Symptoms of osteonecrosis of the jaw include:
- pain, swelling, redness, or other signs of infection in the gums
- gums or sockets that refuse to heal after oral surgery
- loose teeth
- numbness or a heavy feeling in the jaw
- having bone become visible in your mouth
osteonecrosis of the jaw surgical treatment
Bisphosphonates are used to reduce skeletal-related events in patients with bone consuming diseases such as osteoporosis and bone metastases. However recently there has been an increased awareness of bisphosphonate-associated necrosis of the jaws (BP-ONJ). Many authors propose conservative management in these cases but invariably the problem is not treated successfully allowing the bone defect to worsen. Recently there has been a move to treat this problem surgically. The aim of this retrospective study was to provide a surgical solution for patients suffering from BP-ONJ. All patients presenting with BP-ONJ were treated with bone debridement of the affected area and multilayer wound closure. The considered variables were: gender, age, underlying diagnosis, type of bisphosphonate (BP) used, duration of bisphosphonate use, route of administration, the location of the osteonecrosis, clinical symptoms, association with dental treatment and surgical outcome
Can osteonecrosis of the jaw be cured?
Symptoms of osteonecrosis of the jaw (ONJ) can range from very mild to severe one. Severe symptoms include infection in your jaw bone.
You can develop ONJ after some dental surgeries, such as getting teeth extracted (removed) or implanted. If this happens, it may take a long time for you to heal after dental surgery or you may not heal at all.
stages of osteonecrosis of the jaw
No apparent exposed/necrotic bone in patients who have been treated with either oral or IV bisphosphonates
Non-specific clinical findings and symptoms such as jaw pain or osteosclerosis but no clinical evidence of exposed bone
Exposed/necrotic bone in patients who are asymptomatic and have no evidence of infection
Exposed/necrotic bone associated with infection as evidenced by pain and erythema in the region of the exposed bone with or without purulent drainage
Exposed/necrotic bone in patients with pain, infection, and one or more of the following: pathologic fracture, extra oral fistula, or osteolysis extending to the inferior border or sinus floor
Prevention of Osteonecrosis of the jaw
A dental health program of good oral hygiene and regular dental care is the best approach for reducing the risk of having osteonecrosis of the jaw.
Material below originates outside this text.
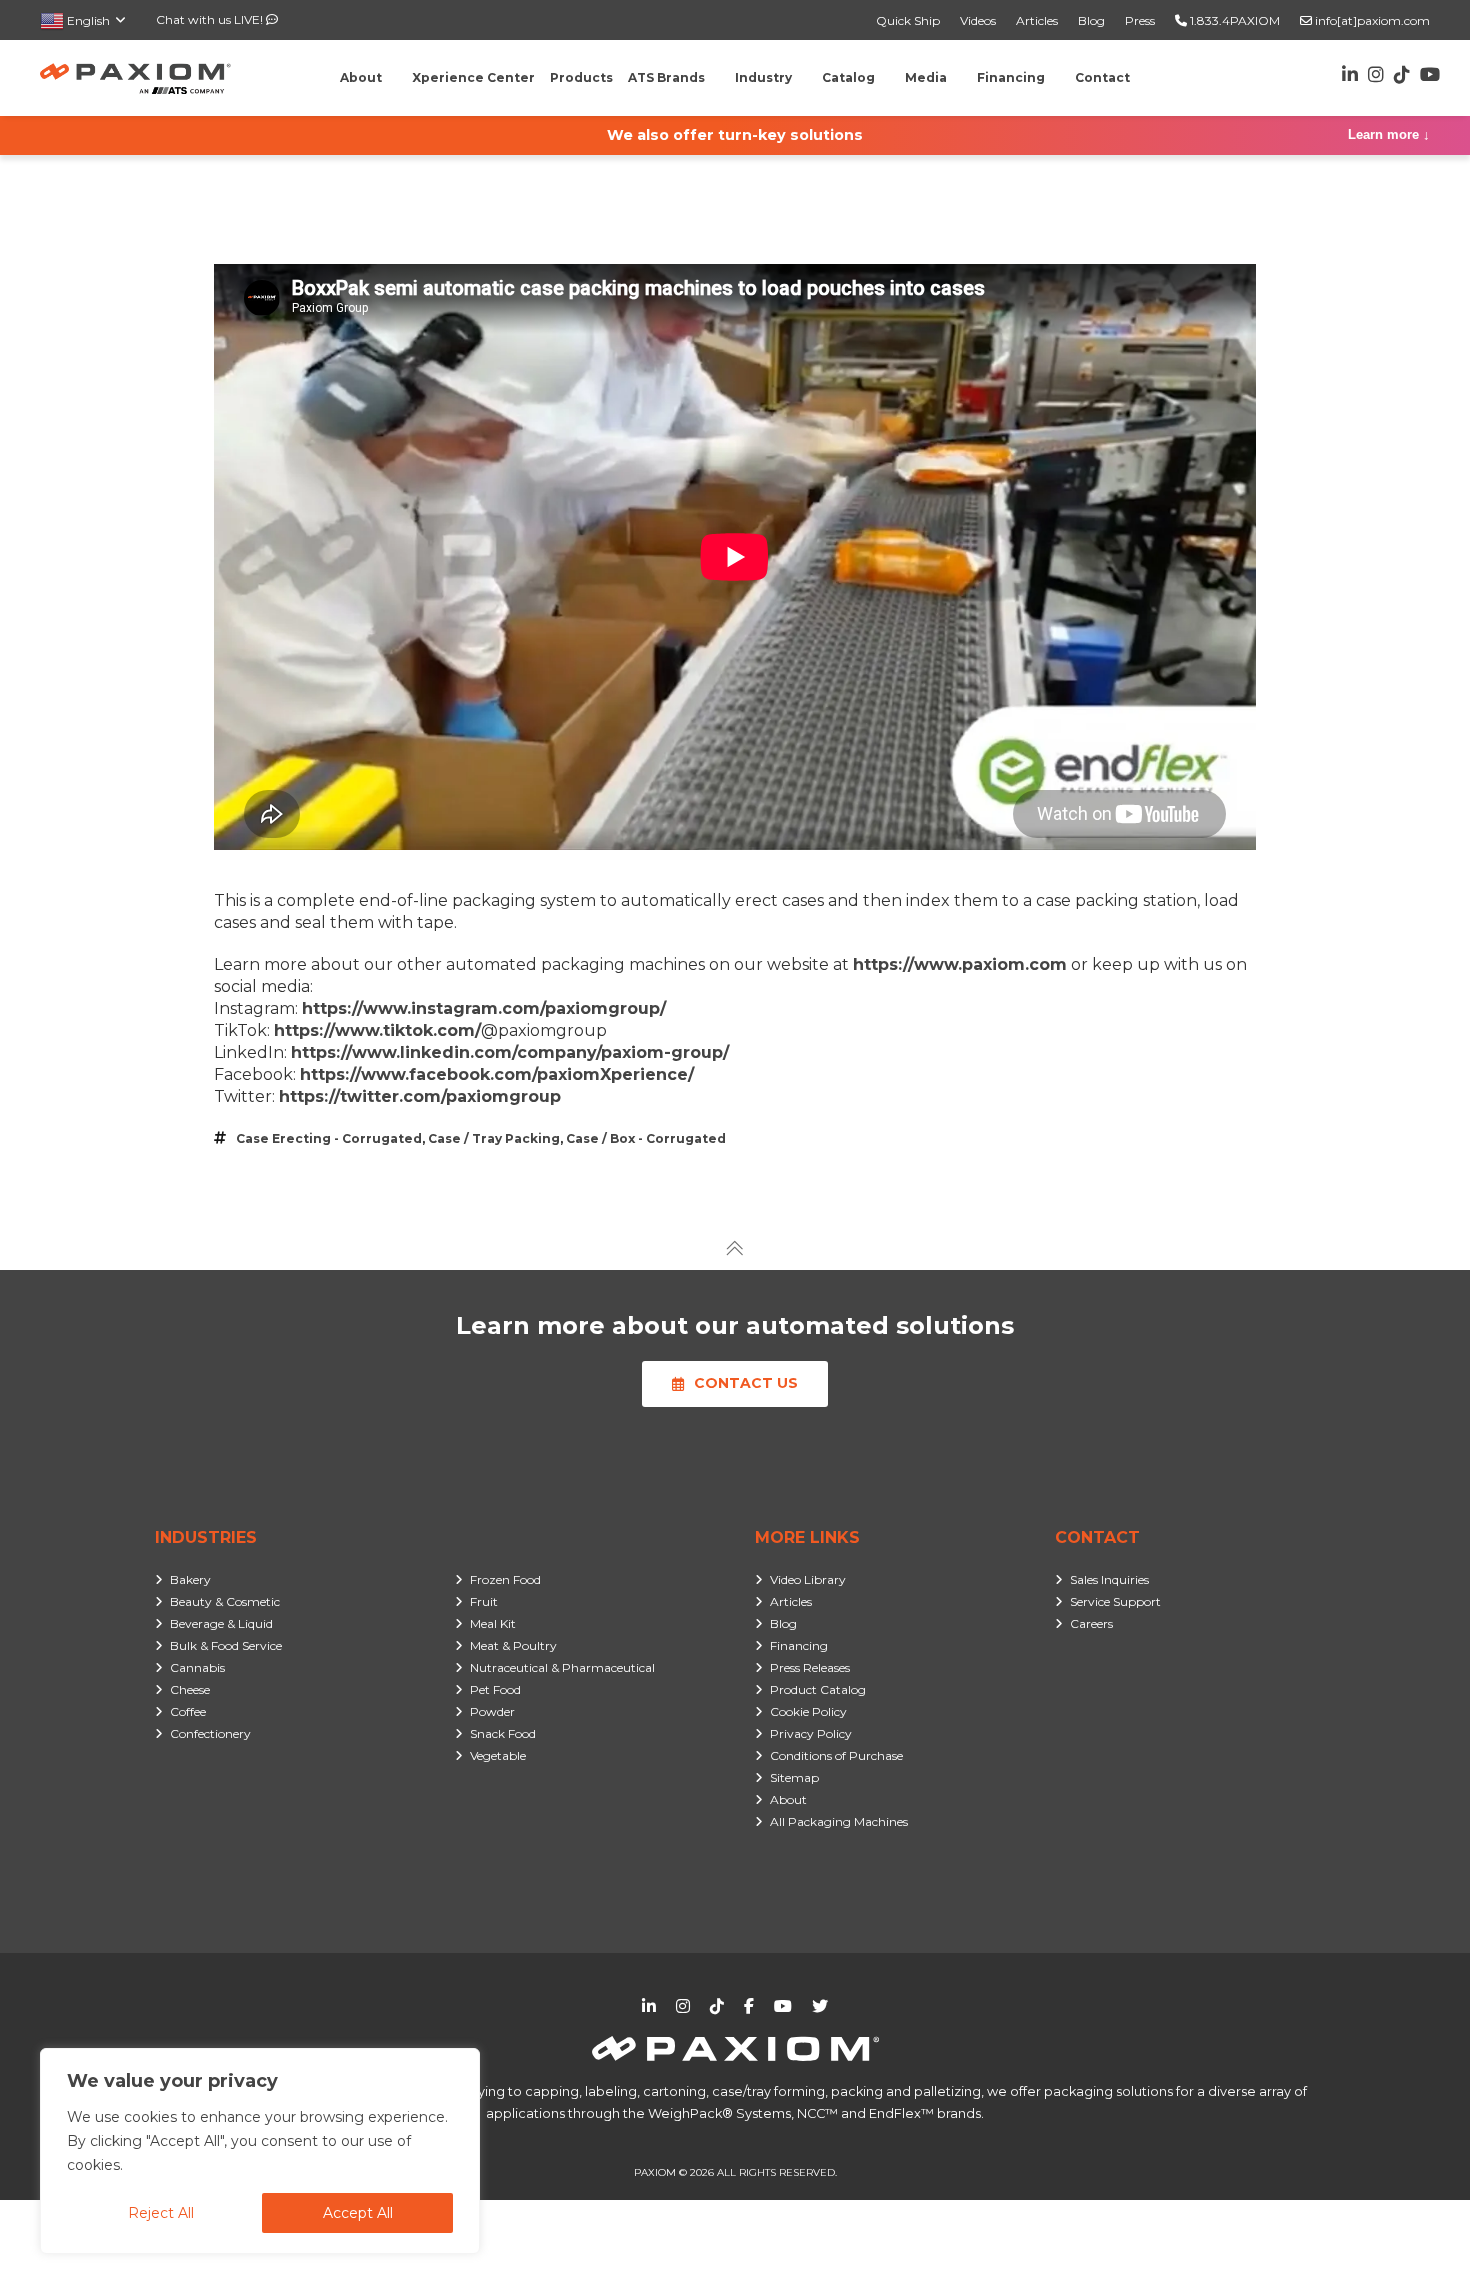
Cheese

Individual Patients should inform their dentists that they are taking potent antiresorptive therapy. Dentists should consider conservative invasive dental care in patients taking potent antiresorptive therapies. For example, endodontic (root canal) treatment is preferred to dental extraction if the tooth can be saved. If dental extraction is needed, full mouth dental extractions or periodontal surgery should be avoided. (It may be better to assess healing by doing individual extractions.) Individual Patients with periodontal disease should consider non-surgical therapy before agreeing to surgical treatment. Many patients taking bisphosphonates may undergo dental implants without problems. Although some dentists recommend the use of blood tests to decide who is at risk, this practice is controversial due to a very limited evidence base and should not be used at this time. This is in agreement with current American Dental Association suggestions.
Those on oral bisphosphonates are at low risk for ONJ. However, they are not without risk. Any problems developing in the mouth should call for dental diagnosis. There is no proof to suggest that bisphosphonates should be stopped prior to dental surgery.
However, patients about to start bisphosphonate therapy should consider waiting until any immediate invasive dental surgery is completed.
In terms of treatment, osteoradionecrosis proves complex, yet easier to treat than bisphosphonate-associated osteonecrosis. The removal of the infected bone tissue is often necessary, but it does not always lead to recovery. Therefore it can be concluded that the prevention of intraosseous infection by consistent pretherapeutic oral hygiene is very important.